17      The circuit court determined that Campbell did not meet his burden of proof in this case.  The circuit court thoroughly reviewed the evidence he offered and concluded:  “[w]hen you look at the reasonable probability[,] would it result in a different trial [outcome] if we had known all of this?  No way.  Absolutely no way.”  The circuit court’s findings and conclusion reflect its assessment that Campbell’s evidence was incredible and thus would not raise a reasonable doubt in the minds of jurors.  See Kivioja, 225 Wis. 2d at 297–298, 592 N.W.2d at 233.  Accordingly, Campbell did not show that he had newly-discovered evidence warranting a new trial.  See Love, 2005 WI 116, ¶¶43–44, 284 Wis. 2d at 133–134, 700 N.W.2d at 73–74.

18      Campbell alternatively seeks a new trial in the interest of justice.  This court has the discretionary power to reverse a judgment when the real controversy was not fully tried or justice has for any reason miscarried.  Vollmer v.

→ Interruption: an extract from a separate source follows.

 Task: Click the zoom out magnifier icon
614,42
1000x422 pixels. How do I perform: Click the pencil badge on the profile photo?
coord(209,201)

Luety, 156 Wis. 2d 1, 17, 456 N.W.2d 797, 805 (1990).  We exercise the power, however, in only the most exceptional of cases.  See id., 156 Wis. 2d at 11, 456 N.W.2d at 802.  To get a new trial on the ground that the real controversy was not fully tried, Campbell “must convince us that the jury was precluded from considering ‘important testimony that bore on an important issue’ or that certain evidence which was improperly received ‘clouded a crucial issue’ in the case.”  See State v. Darcy N.K., 218 Wis. 2d 640, 667, 581 N.W.2d 567, 579 (Ct. App. 1998) (citation omitted).  To get a new trial on the ground that justice has miscarried, Campbell “must convince us ‘there is a substantial degree of probability that a new trial would produce a different result.’”  See ibid. (citations and one set of quotation marks omitted). 

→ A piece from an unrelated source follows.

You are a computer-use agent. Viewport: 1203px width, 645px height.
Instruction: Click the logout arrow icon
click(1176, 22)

19      The parties dispute whether this court may exercise the discretionary power to reverse a judgment of conviction in the context of a collateral attack on that conviction filed, as here, under Wis. Stat. § 974.06.  We need not decide the question.  Assuming that we have the power in cases such as this one, Campbell has not demonstrated that his case merits the extraordinary remedy he seeks.  

20      Campbell primarily contends that we should grant him a new trial in the interest of justice because Jones acknowledged for the first time during his testimony at the postconviction hearing that he was present when Humphrey was shot.  In statements to police and investigators, Jones did not previously make such an admission, but we do not agree that this testimony constitutes a basis for granting Campbell a new trial.  The jury heard evidence that Jones was present at the scene of the homicide.[2]  Campbell fails to demonstrate that the lack of additional testimony from Jones on that point precluded the jury from hearing important testimony about an important issue or that Jones’s own testimony about his presence would create a substantial probability of a different result at a new trial.  See Darcy N.K., 218 Wis. 2d at 667, 581 N.W.2d at 579.  Indeed, we note Campbell’s position that Jones fabricated “virtually everything ... that came out of [his] mouth in the run-up to the original trial and since.” 

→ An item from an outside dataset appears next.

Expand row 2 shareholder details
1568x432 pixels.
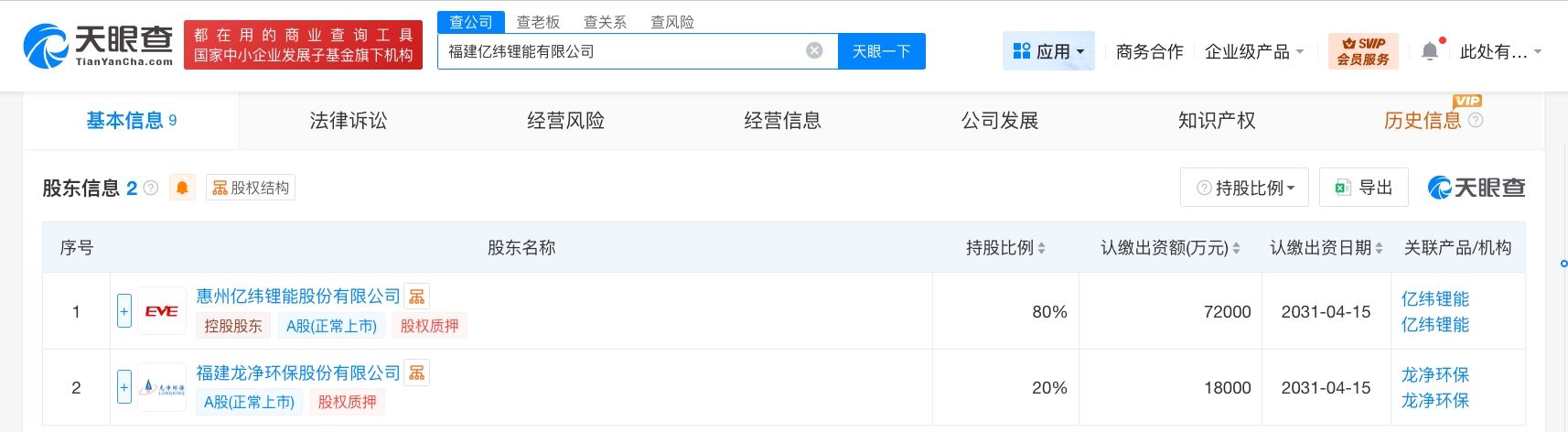(x=124, y=387)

21      We also reject the suggestion that we should reverse Campbell’s conviction because the jury “did not hear important evidence” from Pride, Sago, and Ranson.  We have already determined that the circuit court properly denied a new trial upon a finding that the allegedly important evidence from those witnesses is incredible.  Nothing persuades us that justice requires giving Campbell an opportunity to present such evidence to a jury. 

            By the Court.—Order affirmed.

            This opinion will not be published.  See Wis. Stat. Rule 809.23(1)(b)5.


 



[1]  Sago was not asked to identify Jones from a photograph.

[2]  During closing argument, Campbell pointed out to the jury that Jones “[i]s in and out, he’s at the scene, he’s gone from the scene.  Some witnesses say he’s there, some witnesses say he’s not there.”